Africa Check brought the plagiarism to the attention of the Mediterranean Journal of Social Sciences. Dr Lisa Licata, from the journal’s editorial office, told Africa Check that the article “was checked and was found to contain plagiarised content”. The journal has now retracted the article and indicated this on its website.
Louis Jacobs, spokesman of the North-West University where Mokwena is a doctoral student and the article’s third author a professor in the School of Economic Sciences, Wynand Grobler, said the issue would be referred to their Institutional Registrar for consideration.
We sent these findings to The New York Times but haven’t yet received a response.
Last census showed around 2.2 million immigrants
The journal article also quoted a 2012 Statistics South Africa (Stats SA) report that supposedly stated that there were an estimated five million illegal immigrants in 2011 in South Africa. We checked, but the Stats SA report doesn’t include this estimate.
Executive manager for demography at Stats SA, Diego Iturralde, confirmed this: “There is by no means a report that cites five million illegal immigrants of any sort from Stats SA.”
The agency’s 2011 census found that there were 2,199,871 people living in South Africa who were born outside the country. Iturralde previously told us that the size of South Africa’s immigrant population was unlikely to have changed significantly since then.
To the best of his knowledge, no other research supports a higher number, Loren Landau, former director of the African Centre for Migration and Society at Wits University, told us. He said there are many reasons why inflated immigrant numbers have staying power.
“The first is confirmation bias. As people we best remember ‘facts’ and incidents that confirm what we believe,” he said. “The second has to do with an odd and somewhat ironic alignment of interests. As things now stand, officials, business associations, and even some migrant associations and service providers benefit from these inflated number. Whether it is to justify militarising the border, explaining joblessness, or protecting businesses interests, the more we feel threatened the better.”
Conclusion: Claim that SA has 5 million immigrants remains exaggerated and unsupported
When we initially fact-checked the claim made by The New York Times and other media that there are five million immigrants living in South Africa, we found that it was exaggerated and unsupported by available data. In response, the US paper sent us as proof a journal article by local researchers.
That article has now been withdrawn as it was found that the authors had simply copied and pasted large parts of the article from other sources, including apparently a summary of immigrant numbers in media reports – not evidence – by a University of Pretoria academic.

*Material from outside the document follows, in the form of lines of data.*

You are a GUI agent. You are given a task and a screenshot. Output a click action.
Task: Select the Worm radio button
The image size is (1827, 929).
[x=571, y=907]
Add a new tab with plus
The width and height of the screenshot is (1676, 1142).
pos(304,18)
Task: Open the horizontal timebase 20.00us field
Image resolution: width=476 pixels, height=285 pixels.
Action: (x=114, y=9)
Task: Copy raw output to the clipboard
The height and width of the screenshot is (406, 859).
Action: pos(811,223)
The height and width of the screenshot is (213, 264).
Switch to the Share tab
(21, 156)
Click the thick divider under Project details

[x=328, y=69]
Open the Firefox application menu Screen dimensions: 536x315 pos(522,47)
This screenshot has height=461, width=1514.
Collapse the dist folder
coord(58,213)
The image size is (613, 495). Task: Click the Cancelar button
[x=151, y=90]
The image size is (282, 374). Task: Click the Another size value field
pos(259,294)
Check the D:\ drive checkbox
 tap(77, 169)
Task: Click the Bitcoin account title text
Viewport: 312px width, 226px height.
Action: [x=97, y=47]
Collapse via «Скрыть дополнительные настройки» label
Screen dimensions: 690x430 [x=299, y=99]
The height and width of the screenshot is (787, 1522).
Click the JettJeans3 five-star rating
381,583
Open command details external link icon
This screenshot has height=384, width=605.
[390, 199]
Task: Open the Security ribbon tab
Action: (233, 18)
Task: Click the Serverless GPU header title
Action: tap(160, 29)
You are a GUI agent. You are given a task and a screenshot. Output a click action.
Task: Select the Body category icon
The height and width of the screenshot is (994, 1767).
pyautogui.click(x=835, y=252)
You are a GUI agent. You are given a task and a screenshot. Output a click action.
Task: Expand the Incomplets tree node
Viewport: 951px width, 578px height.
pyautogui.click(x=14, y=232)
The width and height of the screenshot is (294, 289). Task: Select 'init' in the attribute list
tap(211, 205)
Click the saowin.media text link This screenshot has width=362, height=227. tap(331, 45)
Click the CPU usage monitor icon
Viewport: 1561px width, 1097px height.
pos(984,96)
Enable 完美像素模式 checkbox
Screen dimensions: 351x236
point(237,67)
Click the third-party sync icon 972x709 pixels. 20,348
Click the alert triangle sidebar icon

Official South African statistics found that there were 2.2 million foreigners living in South Africa in 2011. While it’s true that many undocumented immigrants may avoid being counted, there is STILL no evidence we have found that this could push the total number of immigrants as high as five million.
In an email sharing our finding with The New York Times, we quoted the Institute for Security Studies on the importance of reporting immigrant numbers correctly.
Consultant Liesl Louw-Vaudran wrote: “In the current debate over xenophobia in South Africa, [exaggerations of immigrant numbers] are extremely dangerous, since they give credence to the belief that South Africa is overrun by foreigners who are stealing local jobs and putting a strain on services.”